A McLaren está pronta para celebrar um marco histórico na Fórmula 1 neste fim de semana, durante o GP de Mônaco. A equipe considera a prova em Monte Carlo como seu GP número 1000 na principal categoria do automobilismo – mas existem divergências nos números oficiais.
A comemoração acontece quase seis anos depois de a Ferrari alcançar a marca de mil largadas na F1. O simbolismo é ainda maior para a equipe britânica porque foi justamente em Monte Carlo, há 60 anos, que Bruce McLaren disputou a primeira corrida da equipe no certame mundial.
A aparente discrepância está relacionada à forma como a equipe contabiliza suas participações. Embora tenha registrado 1.003 inscrições ao longo da história, a McLaren soma oficialmente 998 largadas em GPs. Ainda assim, o time considera o GP de Mônaco como a corrida de número 1000 devido à inclusão do controverso GP dos Estados Unidos de 2005, disputado em Indianápolis.

Naquela ocasião, os pilotos Juan Pablo Montoya e Kimi Raikkonen iniciaram a volta de formação, mas retornaram aos boxes ao final dela, assim como os demais competidores equipados com pneus Michelin. A decisão foi tomada por questões de segurança relacionadas aos pneus, deixando apenas os três carros com compostos Bridgestone para largar na famosa corrida com apenas seis participantes.

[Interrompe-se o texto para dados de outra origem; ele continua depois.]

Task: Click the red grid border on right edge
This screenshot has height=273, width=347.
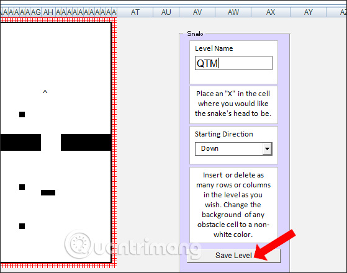Action: point(114,141)
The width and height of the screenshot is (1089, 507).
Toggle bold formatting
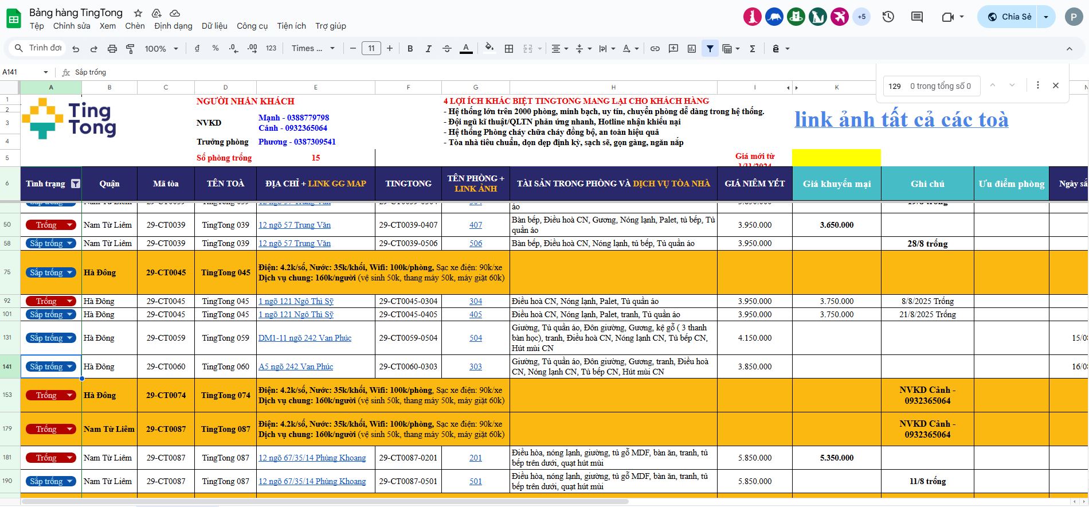[x=410, y=49]
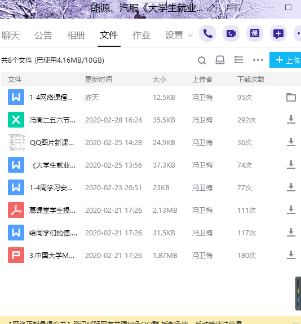Open folder location of 1-4网络课程 file

click(x=291, y=97)
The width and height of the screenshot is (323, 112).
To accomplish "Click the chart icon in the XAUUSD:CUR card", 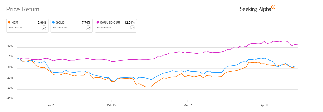I will tap(132, 28).
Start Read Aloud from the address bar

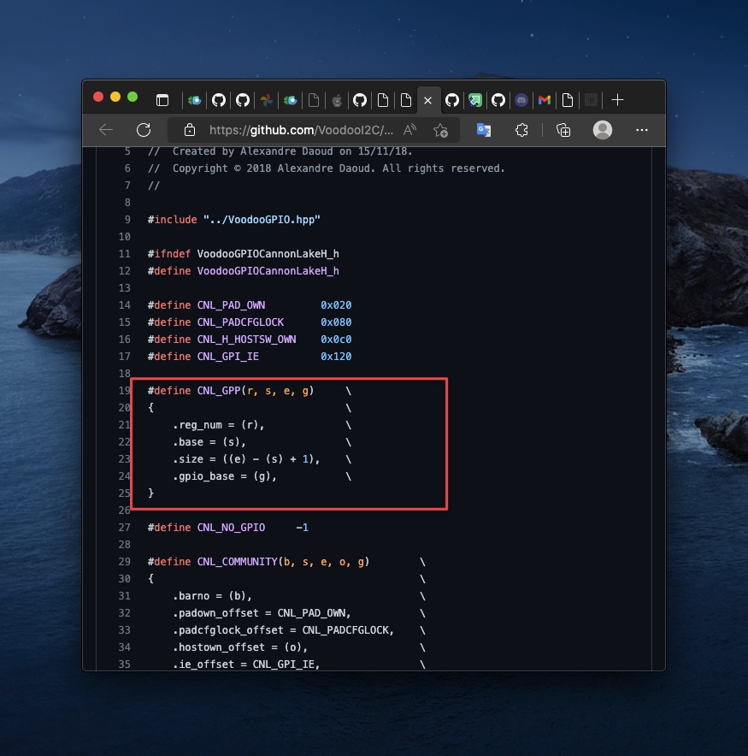(x=410, y=130)
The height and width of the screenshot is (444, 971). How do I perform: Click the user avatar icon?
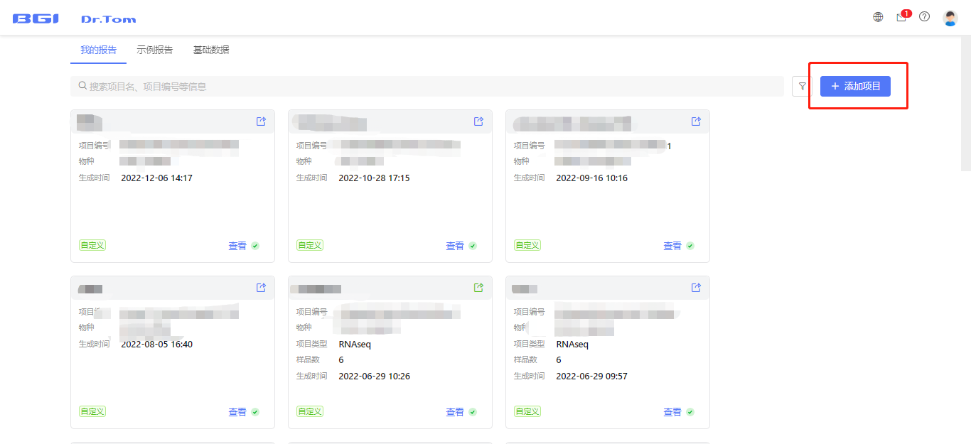pyautogui.click(x=950, y=18)
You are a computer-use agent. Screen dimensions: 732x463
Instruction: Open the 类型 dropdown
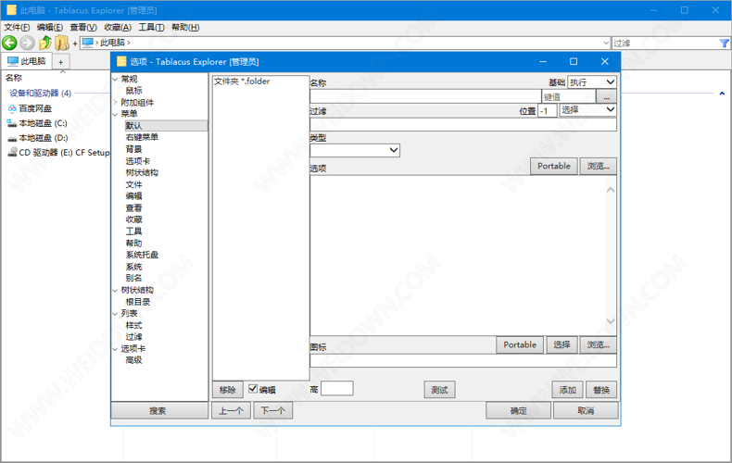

Para a McLaren, o fato de Montoya e Raikkonen terem recebido a luz verde e participado da volta de formação faz com que a prova seja contabilizada em sua trajetória rumo ao número 1000. A equipe considera aquele evento como sua corrida de número 586.
A situação difere do GP da China de 2026, quando Lando Norris e Oscar Piastri não conseguiram sequer iniciar a volta de formação devido a problemas elétricos na unidade de potência. Norris permaneceu nos boxes, enquanto Piastri precisou ser retirado do grid, motivo pelo qual a prova não entrou na contagem oficial da equipe.